There are several types of microscopy illumination, including brightfield, darkfield, phase contrast, and fluorescence.
Brightfield illumination is the most common type of illumination and involves the use of white light to illuminate the sample. The sample appears dark against a bright background, making it easy to observe the morphology of cells and tissues.
Darkfield illumination is similar to brightfield illumination, but it involves the use of oblique light that is not collected by the objective lens. This results in a bright image of the sample against a dark background, making it useful for visualizing transparent or unstained samples.
Phase contrast illumination is used to enhance the contrast of transparent samples, such as live cells or tissues. It involves the use of a phase ring in the condenser to create a phase shift in the light passing through the sample, resulting in an image with high contrast.
Fluorescence illumination involves the use of specific wavelengths of light to excite fluorescent dyes or proteins in the sample.
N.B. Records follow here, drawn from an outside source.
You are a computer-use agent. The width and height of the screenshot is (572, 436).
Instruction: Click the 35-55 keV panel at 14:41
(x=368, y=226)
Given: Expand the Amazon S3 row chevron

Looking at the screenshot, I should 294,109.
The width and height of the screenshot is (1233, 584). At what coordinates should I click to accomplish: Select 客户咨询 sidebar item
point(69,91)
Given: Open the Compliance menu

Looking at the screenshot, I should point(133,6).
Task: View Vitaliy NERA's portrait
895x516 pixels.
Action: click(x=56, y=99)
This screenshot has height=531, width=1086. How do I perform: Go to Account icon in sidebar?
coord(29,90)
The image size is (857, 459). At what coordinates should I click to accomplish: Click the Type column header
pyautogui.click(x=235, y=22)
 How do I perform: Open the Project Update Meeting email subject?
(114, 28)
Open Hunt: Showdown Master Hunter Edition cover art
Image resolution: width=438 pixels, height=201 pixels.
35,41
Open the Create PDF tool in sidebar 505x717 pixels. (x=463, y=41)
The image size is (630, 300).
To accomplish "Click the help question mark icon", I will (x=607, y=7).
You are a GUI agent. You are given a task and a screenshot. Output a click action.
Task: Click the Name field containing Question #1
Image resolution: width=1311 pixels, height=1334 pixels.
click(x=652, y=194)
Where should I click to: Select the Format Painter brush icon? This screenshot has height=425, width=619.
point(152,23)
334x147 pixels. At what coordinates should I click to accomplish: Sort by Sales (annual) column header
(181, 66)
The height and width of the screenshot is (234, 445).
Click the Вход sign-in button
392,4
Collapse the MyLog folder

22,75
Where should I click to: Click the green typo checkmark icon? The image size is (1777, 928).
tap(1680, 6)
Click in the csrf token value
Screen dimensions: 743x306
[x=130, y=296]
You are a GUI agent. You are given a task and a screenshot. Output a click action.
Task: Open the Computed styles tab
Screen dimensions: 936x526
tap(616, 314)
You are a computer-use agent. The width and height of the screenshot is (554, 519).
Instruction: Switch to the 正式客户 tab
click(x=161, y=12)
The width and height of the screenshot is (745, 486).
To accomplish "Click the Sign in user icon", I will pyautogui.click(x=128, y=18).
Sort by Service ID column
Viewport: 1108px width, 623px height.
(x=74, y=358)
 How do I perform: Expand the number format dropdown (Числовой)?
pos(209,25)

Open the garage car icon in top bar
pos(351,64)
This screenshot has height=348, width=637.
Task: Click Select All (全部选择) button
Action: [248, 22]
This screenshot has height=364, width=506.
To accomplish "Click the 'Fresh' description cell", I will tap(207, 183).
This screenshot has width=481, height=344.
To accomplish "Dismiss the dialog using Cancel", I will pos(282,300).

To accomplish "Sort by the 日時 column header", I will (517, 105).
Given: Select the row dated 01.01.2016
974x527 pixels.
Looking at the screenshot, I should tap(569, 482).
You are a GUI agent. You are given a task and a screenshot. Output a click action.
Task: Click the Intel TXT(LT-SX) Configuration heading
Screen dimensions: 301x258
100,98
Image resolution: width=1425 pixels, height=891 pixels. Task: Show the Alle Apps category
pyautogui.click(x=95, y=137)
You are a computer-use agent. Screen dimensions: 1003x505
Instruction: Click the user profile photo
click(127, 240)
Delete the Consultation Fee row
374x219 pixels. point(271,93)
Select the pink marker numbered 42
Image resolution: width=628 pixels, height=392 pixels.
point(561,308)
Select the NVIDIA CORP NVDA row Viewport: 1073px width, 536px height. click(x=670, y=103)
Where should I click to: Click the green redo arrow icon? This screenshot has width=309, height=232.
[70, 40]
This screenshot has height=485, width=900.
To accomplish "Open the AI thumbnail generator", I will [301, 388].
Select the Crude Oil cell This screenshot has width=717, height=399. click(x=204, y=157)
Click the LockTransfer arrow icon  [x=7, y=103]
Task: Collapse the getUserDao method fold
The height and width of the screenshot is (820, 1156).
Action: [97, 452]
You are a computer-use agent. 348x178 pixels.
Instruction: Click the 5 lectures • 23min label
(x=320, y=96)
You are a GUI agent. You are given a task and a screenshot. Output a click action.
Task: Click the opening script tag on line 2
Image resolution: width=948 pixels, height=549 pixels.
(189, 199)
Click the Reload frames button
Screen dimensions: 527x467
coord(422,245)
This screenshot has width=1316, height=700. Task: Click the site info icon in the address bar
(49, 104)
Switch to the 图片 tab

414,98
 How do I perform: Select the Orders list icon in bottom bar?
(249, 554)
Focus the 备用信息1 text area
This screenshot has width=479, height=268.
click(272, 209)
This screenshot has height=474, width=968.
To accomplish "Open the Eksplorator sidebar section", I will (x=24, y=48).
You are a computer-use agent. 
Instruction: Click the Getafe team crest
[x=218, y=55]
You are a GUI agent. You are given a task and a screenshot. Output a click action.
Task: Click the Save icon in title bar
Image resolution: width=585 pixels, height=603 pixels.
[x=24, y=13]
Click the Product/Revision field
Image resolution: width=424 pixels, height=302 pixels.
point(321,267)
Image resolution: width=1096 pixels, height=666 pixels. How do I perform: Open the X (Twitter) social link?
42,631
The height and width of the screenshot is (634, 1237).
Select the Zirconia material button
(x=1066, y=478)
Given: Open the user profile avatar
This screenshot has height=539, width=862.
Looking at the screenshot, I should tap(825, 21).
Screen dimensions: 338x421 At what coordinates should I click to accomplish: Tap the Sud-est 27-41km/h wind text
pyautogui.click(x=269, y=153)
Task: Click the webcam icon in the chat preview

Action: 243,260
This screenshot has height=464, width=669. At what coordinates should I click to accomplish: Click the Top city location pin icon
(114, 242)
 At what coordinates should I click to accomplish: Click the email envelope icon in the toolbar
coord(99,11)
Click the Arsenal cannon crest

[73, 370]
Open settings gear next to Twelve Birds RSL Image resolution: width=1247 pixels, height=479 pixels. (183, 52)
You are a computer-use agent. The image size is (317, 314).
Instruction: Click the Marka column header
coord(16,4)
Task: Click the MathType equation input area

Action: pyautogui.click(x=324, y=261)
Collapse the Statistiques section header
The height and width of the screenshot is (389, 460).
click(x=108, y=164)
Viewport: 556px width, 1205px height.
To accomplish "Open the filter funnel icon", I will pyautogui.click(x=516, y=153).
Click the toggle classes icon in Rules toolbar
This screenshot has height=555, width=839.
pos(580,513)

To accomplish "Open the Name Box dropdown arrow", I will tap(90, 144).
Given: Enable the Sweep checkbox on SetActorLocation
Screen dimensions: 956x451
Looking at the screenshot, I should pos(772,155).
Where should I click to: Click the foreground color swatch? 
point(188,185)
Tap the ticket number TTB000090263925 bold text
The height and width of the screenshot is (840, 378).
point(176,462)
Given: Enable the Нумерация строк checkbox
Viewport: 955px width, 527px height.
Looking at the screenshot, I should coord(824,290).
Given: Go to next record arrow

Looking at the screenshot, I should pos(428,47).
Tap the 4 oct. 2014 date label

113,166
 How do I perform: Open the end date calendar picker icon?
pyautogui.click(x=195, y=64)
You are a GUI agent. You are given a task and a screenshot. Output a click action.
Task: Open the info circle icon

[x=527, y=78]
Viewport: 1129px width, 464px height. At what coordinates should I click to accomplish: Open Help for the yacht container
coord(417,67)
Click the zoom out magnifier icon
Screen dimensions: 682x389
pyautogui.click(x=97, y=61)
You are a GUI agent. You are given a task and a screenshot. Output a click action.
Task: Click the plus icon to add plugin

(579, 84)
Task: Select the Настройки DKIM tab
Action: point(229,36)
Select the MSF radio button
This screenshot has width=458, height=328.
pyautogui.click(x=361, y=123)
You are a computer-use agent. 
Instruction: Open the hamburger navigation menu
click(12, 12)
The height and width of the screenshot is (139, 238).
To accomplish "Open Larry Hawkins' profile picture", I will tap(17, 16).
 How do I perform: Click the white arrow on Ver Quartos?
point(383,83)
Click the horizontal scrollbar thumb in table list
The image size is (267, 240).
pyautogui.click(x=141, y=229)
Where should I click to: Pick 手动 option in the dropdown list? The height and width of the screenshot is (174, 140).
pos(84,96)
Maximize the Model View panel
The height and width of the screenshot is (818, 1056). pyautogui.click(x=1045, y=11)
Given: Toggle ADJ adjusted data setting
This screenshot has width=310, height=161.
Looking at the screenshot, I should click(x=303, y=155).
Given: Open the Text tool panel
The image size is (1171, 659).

The excited fluorophores emit light at a different wavelength, which is captured by a camera and used to generate a fluorescence image. This type of illumination is useful for visualizing specific molecules or structures within cells and tissues.
Other types of microscopy illumination include polarization microscopy, differential interference contrast (DIC) microscopy, and confocal microscopy. The choice of illumination depends on the specific imaging requirements of the experiment.